Como profesora de Cursos de Formación y Talleres específicos relacionados con mi campo profesional: la lengua de señas, la metodología de enseñanza tiene una mirada integral y una concepción dialéctica: se trabaja desde diferentes aspectos, perspectivas variadas sobre el objeto de conocimiento; con una visión-acción que propicia ir de la teoría a la práctica, y viceversa, la riqueza del trabajo grupal con un acompañamiento en el proceso individual, etc.
Intento siempre acompañar a los estudiantes para que se formen en la profesión para la que yo también me formé (intérprete de lengua de señas) desde un posición centrada en la tarea, por eso defiendo su profesionalización, el aprendizaje permanente y la introspección.
La educación del adulto en tanto educación permanente concibe al ser humano en su relación con el mundo externo, donde se desarrolla su vida cotidiana (necesidades, búsqueda de satisfacción de esas necesidades, intereses) y donde se despliega parte de esa educación que recibe. Además del principio de unidad, esta educación debe regirse por el de singularidad, entendiendo que cada sujeto es único e irrepetible. “La participación del mayor número posible en el máximo de responsabilidades” se enuncia como ley fundamental, ya que garantiza la eficacia colectiva, la felicidad individual y un ejercicio autónomo en la vida privada y social. Me recuerda la ley básica de la teoría de los grupos operativos: “a mayor heterogeneidad de los miembros y mayor homogeneidad en la tarea, mayor productividad” (Pichon Riviére).
No porque sí recuerdo haber estudiado piano. La profesora que estaba al “alcance” de nuestra situación (digo que intervinieron factores diversos: conocimiento/información, costos económicos, distancia, y otros) era LA profesora del barrio y preparaba alumnos en teoría y solfeo, pero también en materias de primaria y secundaria. Yo quedaba en un cuarto con olor a antiguo, frente a un piano que intentaba tocar con cierta armonía. Ella sólo venía cuando escuchaba algún error (cuando lo escuchaba porque llegaba a sus oídos) o para despedirme al finalizar la hora. Primero me explicaba, mirábamos el cuadernillo, hacía sonar el instrumento con sus dedos largos y sus uñas igual de largas, con una técnica exagerada, sin palabras dulces ni conmoción alguna en su torso ni expresión en su rostro, sus dedos se movían armoniosamente, ¡y sonaba muy bien! Se levantaba, me hacía empezar o repetir y cerraba la puerta a mi espalda.
Supe cómo se organizaba unos años después cuando tomé clases de lengua y matemática, con la misma profesora, para preparar mi ingreso al secundario. Frente al cuarto de música, en una sala grande y luminosa se disponían unas mesas tipo escolar, de las grandes, y bancos de madera alrededor. Iban llegando chicos de todas las edades y ella les daba tareas (según programa o necesidad) que ellos iban completando en su lugar. Al finalizar, los niños se levantaban (ordenadamente, no cabía otra posibilidad) con su cuaderno y ella corregía. Todo se escribía con lápiz. Ella pedía lápiz y goma. Regina – se llamaba así, ¡de no creer!- borraba lo que quisiera y comentaba o reescribía con su letra caligráfica, y también con lápiz. Recuerdo mirar sus uñas afinadas. No entendía cómo podía sujetar el lápiz.

» **Material recopilado**:
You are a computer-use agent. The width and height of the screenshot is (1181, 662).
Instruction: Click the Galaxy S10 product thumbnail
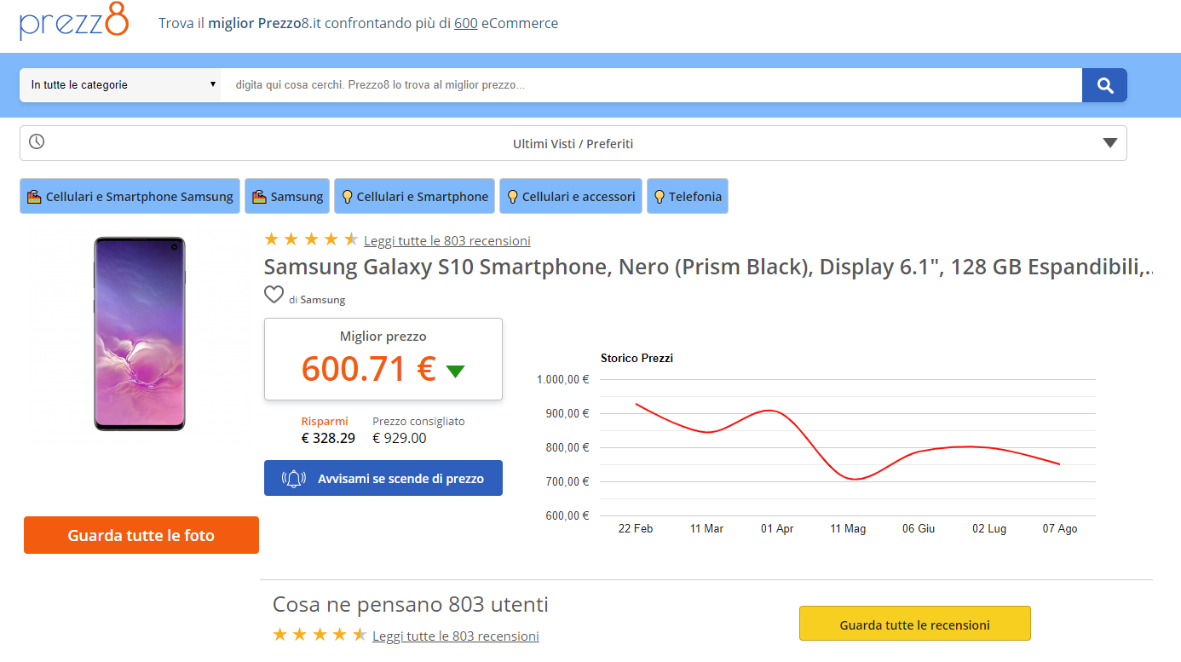pos(140,334)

» **Consigna 1**:
Responde a estas preguntas sobre el texto acerca de la enseñanza:
(a) ¿En qué profesión se formó quien escribe?
(b) ¿A quién se atribuye la ley básica de la teoría de los grupos operativos?
(c) ¿Cómo se llamaba la profesora del barrio?
» **Consigna 2**: Reproduce al pie de la letra el tramo del texto acerca de la enseñanza que va desde "Supe cómo se" hasta "sujetar el lápiz.".
» **Consigna 3**: Prolonga el texto acerca de la enseñanza a partir de su última oración.

» **Respuesta 1**:
(a) Intérprete de lengua de señas.
(b) A Pichon Riviére.
(c) Regina.

» **Respuesta 2**:
Supe cómo se organizaba unos años después cuando tomé clases de lengua y matemática, con la misma profesora, para preparar mi ingreso al secundario. Frente al cuarto de música, en una sala grande y luminosa se disponían unas mesas tipo escolar, de las grandes, y bancos de madera alrededor. Iban llegando chicos de todas las edades y ella les daba tareas (según programa o necesidad) que ellos iban completando en su lugar. Al finalizar, los niños se levantaban (ordenadamente, no cabía otra posibilidad) con su cuaderno y ella corregía. Todo se escribía con lápiz. Ella pedía lápiz y goma. Regina – se llamaba así, ¡de no creer!- borraba lo que quisiera y comentaba o reescribía con su letra caligráfica, y también con lápiz. Recuerdo mirar sus uñas afinadas. No entendía cómo podía sujetar el lápiz.

» **Respuesta 3**:
Si algún estudiante osaba distraerse, incluso de la manera más sutil, colocaba su goma (de las de lápiz, siempre) en la punta de una regla plástica (de 20 cm., la que entraba en su cartuchera sobre) y la disparaba hacia el involucrado. Esta acción se repetía las veces que fuera necesario. Pienso que la extensión de la regla tenía otros beneficios: como arma correctiva disciplinar su uso era cómodo, de fácil ejecución y rápido en su efecto. La goma que había sido disparada volvía a su dueña en la mano del distractor o distraído, o ambos, junto con el cuaderno y el lápiz para revisar las tareas que, muy probablemente, estuvieran retrasadas. Desde esa sala con luz natural hasta la tarde se escuchaba un piano de fondo.
También supe que los alumnos que lograban avanzar en música (yo dejé sin avances y con un fuerte sentimiento de frustración) venían a veces a leer partituras en voz alta. Regina siempre tomaba notas en lápiz.
... Y como no podría ser de otra manera, ¡piedra libre!. Me gusta escribir con lápiz, salvo cuando pienso que podría borrarse. Ah, suelo perder las gomas de borrar.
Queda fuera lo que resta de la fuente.